Endesa. Chega quer ouvir Galamba e ERSE na AR e acusa PM de "ameaçar" empresa

O partido quer que a ERSE explique "como e de que forma é que o mecanismo ibérico está ou vai provocar aumento dos preços".

O Chega vai propor a audição no parlamento da Entidade Reguladora dos Serviços Energéticos (ERSE), da Endesa e do secretário de Estado da Energia, e acusou o primeiro-ministro de "ameaçar" uma empresa privada.

"O Chega vai ainda hoje chamar de urgência ao parlamento o presidente da ERSE, o presidente da Endesa, Nuno Ribeiro da Silva, e o secretário de Estado João Galamba para darem explicações tão urgentes quanto possível desta situação", anunciou o presidente do Chega.

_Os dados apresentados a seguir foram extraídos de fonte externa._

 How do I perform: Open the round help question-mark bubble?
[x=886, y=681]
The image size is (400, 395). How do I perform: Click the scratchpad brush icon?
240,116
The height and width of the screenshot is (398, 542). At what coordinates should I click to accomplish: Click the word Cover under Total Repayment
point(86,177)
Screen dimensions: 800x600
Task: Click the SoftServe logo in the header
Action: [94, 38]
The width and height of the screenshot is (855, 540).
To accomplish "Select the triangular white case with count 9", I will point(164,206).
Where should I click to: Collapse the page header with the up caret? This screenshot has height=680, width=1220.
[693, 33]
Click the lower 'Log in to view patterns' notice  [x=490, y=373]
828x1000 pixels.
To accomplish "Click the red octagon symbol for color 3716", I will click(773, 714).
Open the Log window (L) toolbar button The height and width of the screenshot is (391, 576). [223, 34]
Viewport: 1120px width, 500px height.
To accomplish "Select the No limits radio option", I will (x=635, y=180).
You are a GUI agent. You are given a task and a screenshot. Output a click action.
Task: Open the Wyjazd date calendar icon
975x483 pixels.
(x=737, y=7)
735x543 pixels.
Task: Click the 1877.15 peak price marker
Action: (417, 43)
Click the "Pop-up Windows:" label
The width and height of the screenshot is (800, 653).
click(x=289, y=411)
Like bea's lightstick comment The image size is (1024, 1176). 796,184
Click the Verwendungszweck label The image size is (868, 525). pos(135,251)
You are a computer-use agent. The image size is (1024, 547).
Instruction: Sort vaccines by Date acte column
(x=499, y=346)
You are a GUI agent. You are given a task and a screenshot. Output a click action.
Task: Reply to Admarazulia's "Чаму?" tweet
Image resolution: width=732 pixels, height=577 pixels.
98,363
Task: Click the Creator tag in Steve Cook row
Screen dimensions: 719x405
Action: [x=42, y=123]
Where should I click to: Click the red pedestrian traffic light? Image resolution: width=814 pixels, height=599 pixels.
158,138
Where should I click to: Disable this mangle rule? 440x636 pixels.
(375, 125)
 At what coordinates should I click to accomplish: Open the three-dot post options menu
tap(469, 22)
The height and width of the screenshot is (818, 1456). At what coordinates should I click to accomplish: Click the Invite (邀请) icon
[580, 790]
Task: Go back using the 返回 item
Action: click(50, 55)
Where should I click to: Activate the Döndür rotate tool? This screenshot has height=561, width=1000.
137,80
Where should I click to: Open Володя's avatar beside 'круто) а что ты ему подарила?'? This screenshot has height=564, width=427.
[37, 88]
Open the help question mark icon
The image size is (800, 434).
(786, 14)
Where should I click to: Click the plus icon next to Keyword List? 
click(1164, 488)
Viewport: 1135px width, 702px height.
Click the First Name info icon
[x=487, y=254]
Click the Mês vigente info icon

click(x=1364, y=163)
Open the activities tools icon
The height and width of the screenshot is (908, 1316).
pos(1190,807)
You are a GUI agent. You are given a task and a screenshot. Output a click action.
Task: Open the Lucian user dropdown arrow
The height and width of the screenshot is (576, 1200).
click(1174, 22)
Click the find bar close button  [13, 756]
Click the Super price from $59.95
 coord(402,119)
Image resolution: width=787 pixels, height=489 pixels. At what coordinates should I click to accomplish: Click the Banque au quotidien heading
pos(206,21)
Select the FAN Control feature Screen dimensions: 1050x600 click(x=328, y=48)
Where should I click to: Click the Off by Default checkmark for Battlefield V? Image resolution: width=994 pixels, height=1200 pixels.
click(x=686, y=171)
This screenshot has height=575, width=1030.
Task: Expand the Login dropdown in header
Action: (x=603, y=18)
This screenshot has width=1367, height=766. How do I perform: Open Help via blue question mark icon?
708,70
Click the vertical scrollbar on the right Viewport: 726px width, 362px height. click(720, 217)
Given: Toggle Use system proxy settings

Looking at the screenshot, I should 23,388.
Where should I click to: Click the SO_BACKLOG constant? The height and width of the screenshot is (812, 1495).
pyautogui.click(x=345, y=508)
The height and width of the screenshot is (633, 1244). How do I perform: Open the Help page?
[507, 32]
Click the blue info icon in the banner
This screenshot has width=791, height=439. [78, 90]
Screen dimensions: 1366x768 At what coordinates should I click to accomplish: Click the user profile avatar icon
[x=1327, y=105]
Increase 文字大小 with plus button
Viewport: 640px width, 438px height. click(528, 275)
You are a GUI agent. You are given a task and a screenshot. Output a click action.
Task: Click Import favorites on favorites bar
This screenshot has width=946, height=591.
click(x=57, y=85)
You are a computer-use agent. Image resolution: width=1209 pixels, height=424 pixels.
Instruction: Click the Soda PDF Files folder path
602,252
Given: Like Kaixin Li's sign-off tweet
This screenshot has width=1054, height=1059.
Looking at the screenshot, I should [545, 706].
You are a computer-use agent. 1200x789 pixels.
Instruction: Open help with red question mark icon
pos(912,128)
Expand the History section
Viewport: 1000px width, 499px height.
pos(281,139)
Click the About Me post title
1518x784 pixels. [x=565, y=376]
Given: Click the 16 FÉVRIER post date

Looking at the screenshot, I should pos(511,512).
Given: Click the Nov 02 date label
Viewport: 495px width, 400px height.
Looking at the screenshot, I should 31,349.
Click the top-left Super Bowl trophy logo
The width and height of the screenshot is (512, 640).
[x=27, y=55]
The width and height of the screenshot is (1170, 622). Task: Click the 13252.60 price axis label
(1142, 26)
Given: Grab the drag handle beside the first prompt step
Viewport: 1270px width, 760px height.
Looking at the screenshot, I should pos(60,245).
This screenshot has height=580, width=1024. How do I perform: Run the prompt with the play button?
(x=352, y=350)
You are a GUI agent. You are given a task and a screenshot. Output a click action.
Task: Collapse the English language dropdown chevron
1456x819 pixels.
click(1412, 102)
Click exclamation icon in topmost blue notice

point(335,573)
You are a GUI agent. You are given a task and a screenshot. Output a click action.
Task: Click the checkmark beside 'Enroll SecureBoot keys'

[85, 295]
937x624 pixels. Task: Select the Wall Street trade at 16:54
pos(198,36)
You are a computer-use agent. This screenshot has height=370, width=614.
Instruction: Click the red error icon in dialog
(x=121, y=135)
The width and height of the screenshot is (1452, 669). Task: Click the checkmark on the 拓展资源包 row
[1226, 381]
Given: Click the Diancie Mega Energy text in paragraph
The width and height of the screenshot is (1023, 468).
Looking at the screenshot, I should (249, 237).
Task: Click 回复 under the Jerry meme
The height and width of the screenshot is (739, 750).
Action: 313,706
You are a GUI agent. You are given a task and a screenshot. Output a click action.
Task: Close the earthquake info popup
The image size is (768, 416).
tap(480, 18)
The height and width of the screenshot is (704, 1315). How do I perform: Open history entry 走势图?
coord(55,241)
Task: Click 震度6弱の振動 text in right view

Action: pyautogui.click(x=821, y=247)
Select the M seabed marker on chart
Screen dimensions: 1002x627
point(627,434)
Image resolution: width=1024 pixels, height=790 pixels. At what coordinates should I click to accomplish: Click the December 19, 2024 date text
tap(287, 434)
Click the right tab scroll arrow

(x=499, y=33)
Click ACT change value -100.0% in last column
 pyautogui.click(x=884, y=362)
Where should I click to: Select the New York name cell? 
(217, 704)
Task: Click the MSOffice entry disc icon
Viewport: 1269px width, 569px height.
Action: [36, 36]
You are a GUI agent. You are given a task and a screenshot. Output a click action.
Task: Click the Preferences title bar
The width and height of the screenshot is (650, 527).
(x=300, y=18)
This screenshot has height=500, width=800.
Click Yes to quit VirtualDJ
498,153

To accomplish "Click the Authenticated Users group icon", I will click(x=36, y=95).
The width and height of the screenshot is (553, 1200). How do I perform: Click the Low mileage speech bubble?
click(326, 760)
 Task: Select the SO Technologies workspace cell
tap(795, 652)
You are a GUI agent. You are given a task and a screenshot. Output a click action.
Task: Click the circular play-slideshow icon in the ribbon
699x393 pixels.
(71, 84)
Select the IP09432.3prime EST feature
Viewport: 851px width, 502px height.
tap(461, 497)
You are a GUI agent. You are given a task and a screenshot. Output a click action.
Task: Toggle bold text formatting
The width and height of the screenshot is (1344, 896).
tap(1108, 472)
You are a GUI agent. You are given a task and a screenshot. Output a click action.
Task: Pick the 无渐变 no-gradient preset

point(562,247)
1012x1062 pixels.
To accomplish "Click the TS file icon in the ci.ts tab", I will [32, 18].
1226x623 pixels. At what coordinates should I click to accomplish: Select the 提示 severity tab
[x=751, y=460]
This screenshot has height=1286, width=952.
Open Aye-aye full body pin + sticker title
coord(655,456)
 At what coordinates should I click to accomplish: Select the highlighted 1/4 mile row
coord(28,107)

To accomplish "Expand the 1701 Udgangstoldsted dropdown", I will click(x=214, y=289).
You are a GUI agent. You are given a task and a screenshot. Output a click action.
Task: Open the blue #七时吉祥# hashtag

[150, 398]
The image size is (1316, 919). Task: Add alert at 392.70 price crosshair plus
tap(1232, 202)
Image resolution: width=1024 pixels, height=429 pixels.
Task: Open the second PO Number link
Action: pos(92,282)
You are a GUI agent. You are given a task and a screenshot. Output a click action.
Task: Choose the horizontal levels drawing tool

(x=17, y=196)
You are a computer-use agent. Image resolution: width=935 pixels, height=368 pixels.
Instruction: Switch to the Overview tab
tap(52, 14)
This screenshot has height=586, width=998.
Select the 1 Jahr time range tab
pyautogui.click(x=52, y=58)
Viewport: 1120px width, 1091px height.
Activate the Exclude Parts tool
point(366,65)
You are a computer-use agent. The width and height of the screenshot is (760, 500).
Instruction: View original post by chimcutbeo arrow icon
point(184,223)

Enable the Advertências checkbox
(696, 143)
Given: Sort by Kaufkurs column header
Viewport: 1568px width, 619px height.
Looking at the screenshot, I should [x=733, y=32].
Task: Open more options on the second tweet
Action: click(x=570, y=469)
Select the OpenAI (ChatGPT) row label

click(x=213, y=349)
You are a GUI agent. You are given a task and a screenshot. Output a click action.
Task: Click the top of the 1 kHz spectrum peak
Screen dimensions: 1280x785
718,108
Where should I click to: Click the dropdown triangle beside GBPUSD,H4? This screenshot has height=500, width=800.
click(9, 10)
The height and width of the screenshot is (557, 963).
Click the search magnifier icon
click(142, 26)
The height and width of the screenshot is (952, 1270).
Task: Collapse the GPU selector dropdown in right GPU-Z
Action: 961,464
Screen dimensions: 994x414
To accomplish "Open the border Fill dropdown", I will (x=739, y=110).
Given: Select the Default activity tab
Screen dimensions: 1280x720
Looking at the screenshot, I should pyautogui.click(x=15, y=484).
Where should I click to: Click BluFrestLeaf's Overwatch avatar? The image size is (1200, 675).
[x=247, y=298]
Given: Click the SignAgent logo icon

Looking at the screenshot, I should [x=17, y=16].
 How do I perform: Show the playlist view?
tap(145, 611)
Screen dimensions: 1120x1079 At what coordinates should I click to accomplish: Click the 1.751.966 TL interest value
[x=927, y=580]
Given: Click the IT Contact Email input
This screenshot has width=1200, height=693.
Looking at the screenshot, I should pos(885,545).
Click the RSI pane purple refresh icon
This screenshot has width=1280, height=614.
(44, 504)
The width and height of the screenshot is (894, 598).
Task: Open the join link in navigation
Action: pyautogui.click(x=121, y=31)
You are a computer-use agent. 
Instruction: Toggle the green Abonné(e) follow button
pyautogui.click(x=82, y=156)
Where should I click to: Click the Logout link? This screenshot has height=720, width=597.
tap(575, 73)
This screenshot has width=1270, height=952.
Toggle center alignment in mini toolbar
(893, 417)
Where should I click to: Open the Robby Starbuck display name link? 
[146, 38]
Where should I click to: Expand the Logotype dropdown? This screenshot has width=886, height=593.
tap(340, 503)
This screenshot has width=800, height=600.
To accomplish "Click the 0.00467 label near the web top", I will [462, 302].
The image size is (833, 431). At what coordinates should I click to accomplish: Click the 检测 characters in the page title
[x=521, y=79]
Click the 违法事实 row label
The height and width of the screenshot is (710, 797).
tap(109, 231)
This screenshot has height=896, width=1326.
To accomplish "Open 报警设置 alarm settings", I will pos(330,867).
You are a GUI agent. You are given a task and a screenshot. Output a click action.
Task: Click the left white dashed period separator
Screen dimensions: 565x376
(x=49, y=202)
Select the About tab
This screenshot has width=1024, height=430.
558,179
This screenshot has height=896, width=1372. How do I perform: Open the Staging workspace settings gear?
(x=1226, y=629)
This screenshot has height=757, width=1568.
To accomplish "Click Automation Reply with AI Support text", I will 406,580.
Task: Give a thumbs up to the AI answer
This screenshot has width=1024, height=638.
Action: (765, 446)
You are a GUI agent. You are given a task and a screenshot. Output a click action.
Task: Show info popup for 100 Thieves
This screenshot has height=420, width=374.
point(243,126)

Em conferência de imprensa na sede do partido, em Lisboa, André Ventura afirmou que quando o mecanismo ibérico foi anunciado, foi dito que "seria uma grande vantagem para os consumidores portugueses, e de facto, o mecanismo ibérico permitiu durante algum tempo um certo travão no crescimento dos preços, só que este mecanismo ibérico tem um custo e esse custo será repercutido para o futuro".

O partido quer que a ERSE explique "como e de que forma é que o mecanismo ibérico está ou vai provocar aumento dos preços", que o presidente da Endesa justifique porque falou num aumento dos preços "quando a empresa veio contradizer o próprio presidente" e que o secretário de Estado do Ambiente e da Energia diga "efetivamente quanto é que vai ser o aumento ou o custo desse mecanismo ibérico".

Com os trabalhos da Assembleia da República suspensos para férias, retomando em setembro, o líder do partido de extrema-direita indicou que "comunicará ainda hoje com o presidente da Assembleia da República para lhe dar nota deste pedido de urgência de uma reunião parlamentar sobre esta situação".

Este requerimento terá ainda de ser votado e, se for aprovado, a audição destas entidades deverá acontecer quando os deputados voltarem ao parlamento.

Sobre o despacho do primeiro-ministro que determina que os serviços do Estado não podem pagar faturas da Endesa sem validação prévia do secretário de Estado do Ambiente e da Energia, Ventura considerou que constitui "uma ameaça" a uma empresa privada e uma "atitude abusiva".

"Esta atitude venezuelana de António Costa e do Governo socialista mostra bem o tipo de Governo com que estamos a lidar", criticou.

Na ótica do Chega, a "única solução" para contornar o aumento de preços da energia passa pela diminuição do IVA para a taxa mínima, de 6%, "para todos os consumidores e em todas as fases".

"O Governo não quer fazer isso porque está a lucrar com a crise e com o aumento da inflação e do custo", acusou o líder partidário.

André Ventura pediu também a intervenção do Presidente da República, considerando que Marcelo Rebelo de Sousa "não pode deixar passar em claro esta situação".

O líder do Chega afirmou ainda que ouviu "vários especialistas nesta área e entidades governativas e não governativas", e que estas pessoas, que não identificou, lhe transmitiram que o mecanismo ibérico "vai transportar custos para o futuro em termos de energia que serão repercutidos nos consumidores e nas empresas".

O primeiro-ministro determinou, num despacho assinado na segunda-feira, que os serviços do Estado não podem pagar faturas da Endesa sem validação prévia pelo secretário de Estado do Ambiente e da Energia, João Galamba, depois de o presidente da empresa ter admitido aumentos de 40% na eletricidade.

Nuno Ribeiro da Silva disse no domingo, em entrevista ao Jornal de Negócios e à Antena 1, que a eletricidade iria sofrer um aumento de cerca de 40% já nas faturas de julho, e que esse aumento era justificado pelo mecanismo ibérico para controlar o preço do gás na produção elétrica.

O Ministério do Ambiente e da Ação Climática divulgou depois um comunicado no qual rejeitava declarações de Nuno Ribeiro da Silva, classificando-as como "alarmistas".

Depois da polémica, a Endesa acabou por emitir na segunda-feira um comunicado comprometendo-se a manter os preços contratuais até dezembro e a cumprir os compromissos estabelecidos no mecanismo ibérico.